=== SOURCE DATA ===

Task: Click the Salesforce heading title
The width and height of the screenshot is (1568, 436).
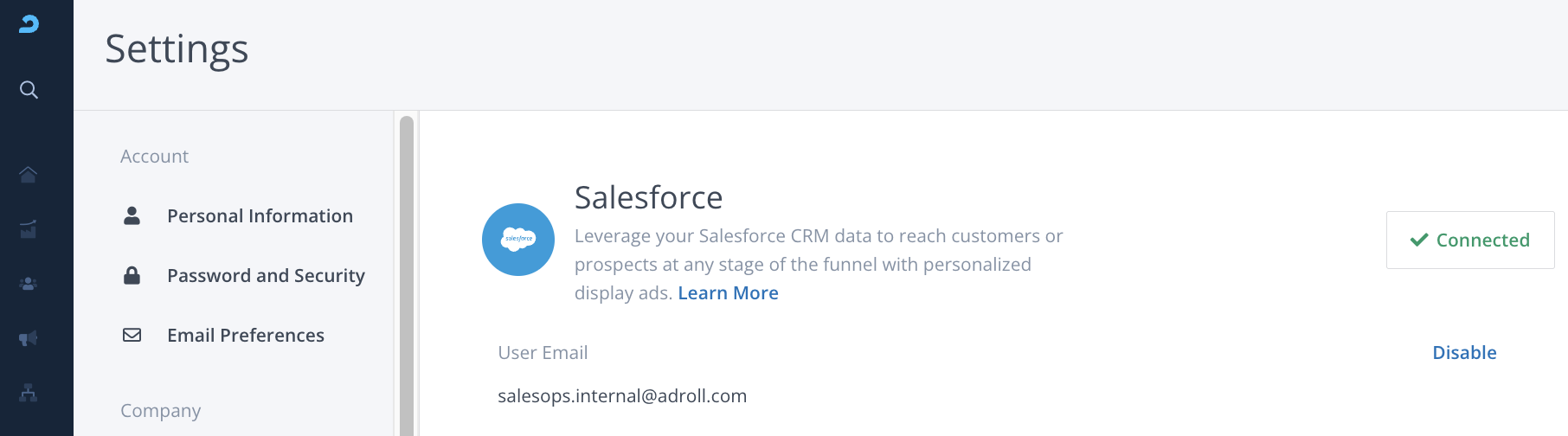Action: pos(648,197)
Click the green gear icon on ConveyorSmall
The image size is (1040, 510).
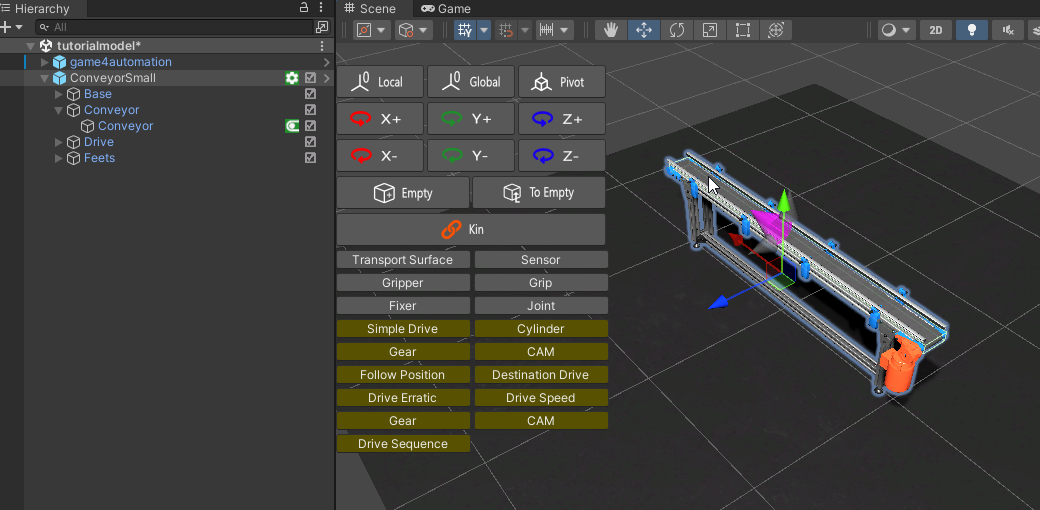292,78
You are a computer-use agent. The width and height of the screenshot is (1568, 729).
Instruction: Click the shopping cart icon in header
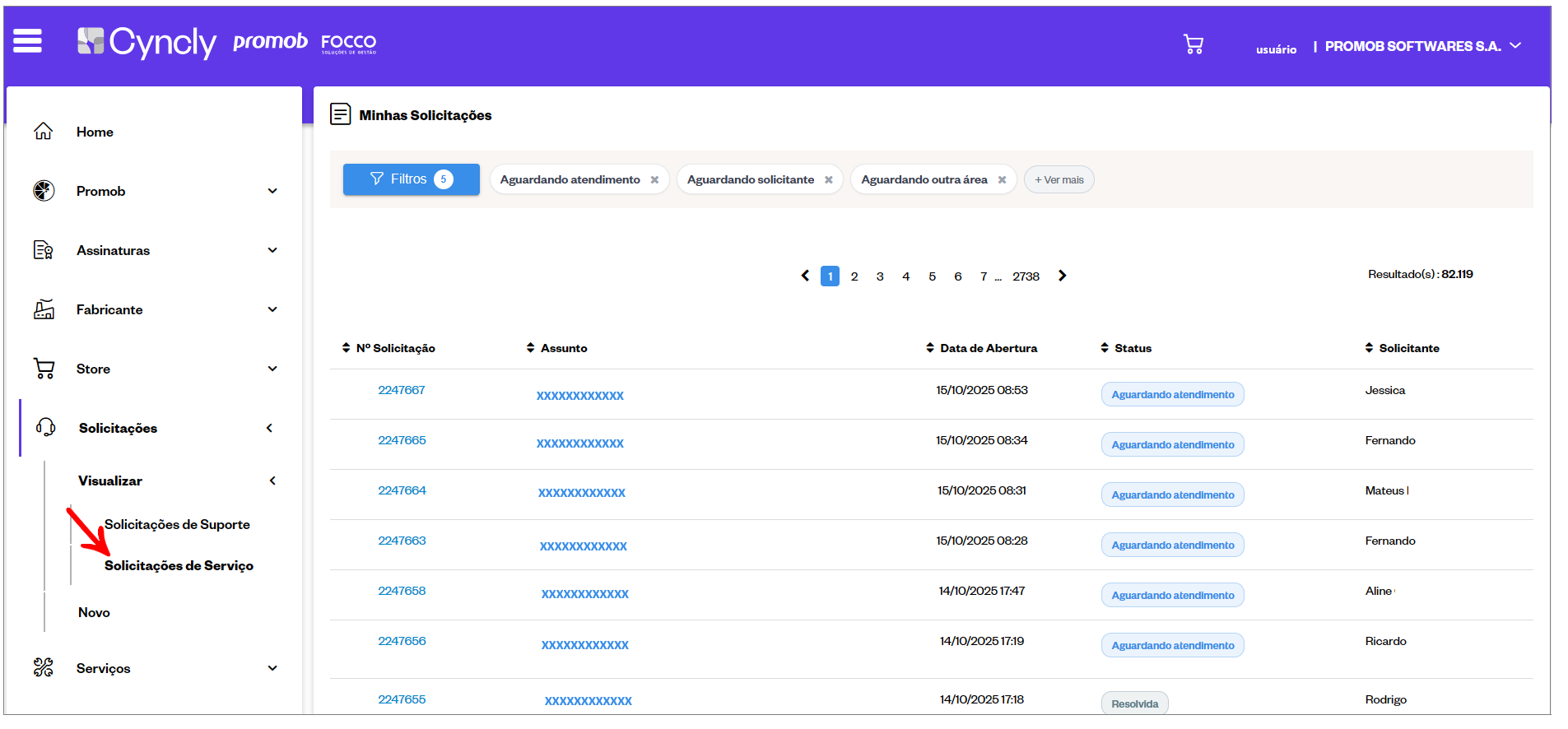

===

#### ACTION ITEM
From the line that contains "Click the green gear icon on ConveyorSmall" down to the final line of the entries above, please copy each line exactly, excluding pictures.

#### WRITTEN ANSWER
Click the green gear icon on ConveyorSmall
The image size is (1040, 510).
292,78
You are a computer-use agent. The width and height of the screenshot is (1568, 729).
Instruction: Click the shopping cart icon in header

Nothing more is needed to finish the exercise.